** Data to use **

____

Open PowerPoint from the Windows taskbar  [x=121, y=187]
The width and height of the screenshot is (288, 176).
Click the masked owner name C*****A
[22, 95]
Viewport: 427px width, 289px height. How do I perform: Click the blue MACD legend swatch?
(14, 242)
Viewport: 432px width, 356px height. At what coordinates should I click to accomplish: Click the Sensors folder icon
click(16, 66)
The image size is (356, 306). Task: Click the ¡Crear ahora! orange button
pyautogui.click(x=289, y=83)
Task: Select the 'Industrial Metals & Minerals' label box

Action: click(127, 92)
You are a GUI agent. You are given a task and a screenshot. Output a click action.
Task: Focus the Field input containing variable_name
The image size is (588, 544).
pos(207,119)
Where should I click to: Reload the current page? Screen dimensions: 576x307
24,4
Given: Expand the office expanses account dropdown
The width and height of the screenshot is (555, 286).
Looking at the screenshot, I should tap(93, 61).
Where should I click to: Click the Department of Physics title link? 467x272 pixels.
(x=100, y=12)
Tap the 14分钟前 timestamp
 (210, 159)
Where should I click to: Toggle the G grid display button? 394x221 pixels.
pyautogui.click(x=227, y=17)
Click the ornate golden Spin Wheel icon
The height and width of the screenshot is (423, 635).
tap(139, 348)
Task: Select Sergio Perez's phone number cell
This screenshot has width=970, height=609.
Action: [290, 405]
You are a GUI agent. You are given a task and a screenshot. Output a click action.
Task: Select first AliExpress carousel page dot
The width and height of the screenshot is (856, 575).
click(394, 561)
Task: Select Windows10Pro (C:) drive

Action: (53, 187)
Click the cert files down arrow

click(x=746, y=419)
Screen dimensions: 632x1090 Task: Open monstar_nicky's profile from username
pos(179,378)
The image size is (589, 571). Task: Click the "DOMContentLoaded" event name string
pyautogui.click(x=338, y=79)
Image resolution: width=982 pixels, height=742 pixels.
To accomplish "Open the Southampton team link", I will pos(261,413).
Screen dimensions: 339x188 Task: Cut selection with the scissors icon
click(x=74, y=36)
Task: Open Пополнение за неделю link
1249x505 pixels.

____

** Exercise objective **
Repeat the whole listing above, word for word.

** Task answer **
Open PowerPoint from the Windows taskbar  [x=121, y=187]
The width and height of the screenshot is (288, 176).
Click the masked owner name C*****A
[22, 95]
Viewport: 427px width, 289px height. How do I perform: Click the blue MACD legend swatch?
(14, 242)
Viewport: 432px width, 356px height. At what coordinates should I click to accomplish: Click the Sensors folder icon
click(16, 66)
The image size is (356, 306). Task: Click the ¡Crear ahora! orange button
pyautogui.click(x=289, y=83)
Task: Select the 'Industrial Metals & Minerals' label box

Action: click(127, 92)
You are a GUI agent. You are given a task and a screenshot. Output a click action.
Task: Focus the Field input containing variable_name
The image size is (588, 544).
pos(207,119)
Where should I click to: Reload the current page? Screen dimensions: 576x307
24,4
Given: Expand the office expanses account dropdown
The width and height of the screenshot is (555, 286).
Looking at the screenshot, I should tap(93, 61).
Where should I click to: Click the Department of Physics title link? 467x272 pixels.
(x=100, y=12)
Tap the 14分钟前 timestamp
 (210, 159)
Where should I click to: Toggle the G grid display button? 394x221 pixels.
pyautogui.click(x=227, y=17)
Click the ornate golden Spin Wheel icon
The height and width of the screenshot is (423, 635).
tap(139, 348)
Task: Select Sergio Perez's phone number cell
This screenshot has width=970, height=609.
Action: [290, 405]
You are a GUI agent. You are given a task and a screenshot. Output a click action.
Task: Select first AliExpress carousel page dot
The width and height of the screenshot is (856, 575).
click(394, 561)
Task: Select Windows10Pro (C:) drive

Action: (53, 187)
Click the cert files down arrow

click(x=746, y=419)
Screen dimensions: 632x1090 Task: Open monstar_nicky's profile from username
pos(179,378)
The image size is (589, 571). Task: Click the "DOMContentLoaded" event name string
pyautogui.click(x=338, y=79)
Image resolution: width=982 pixels, height=742 pixels.
To accomplish "Open the Southampton team link", I will pos(261,413).
Screen dimensions: 339x188 Task: Cut selection with the scissors icon
click(x=74, y=36)
Task: Open Пополнение за неделю link
1249x505 pixels.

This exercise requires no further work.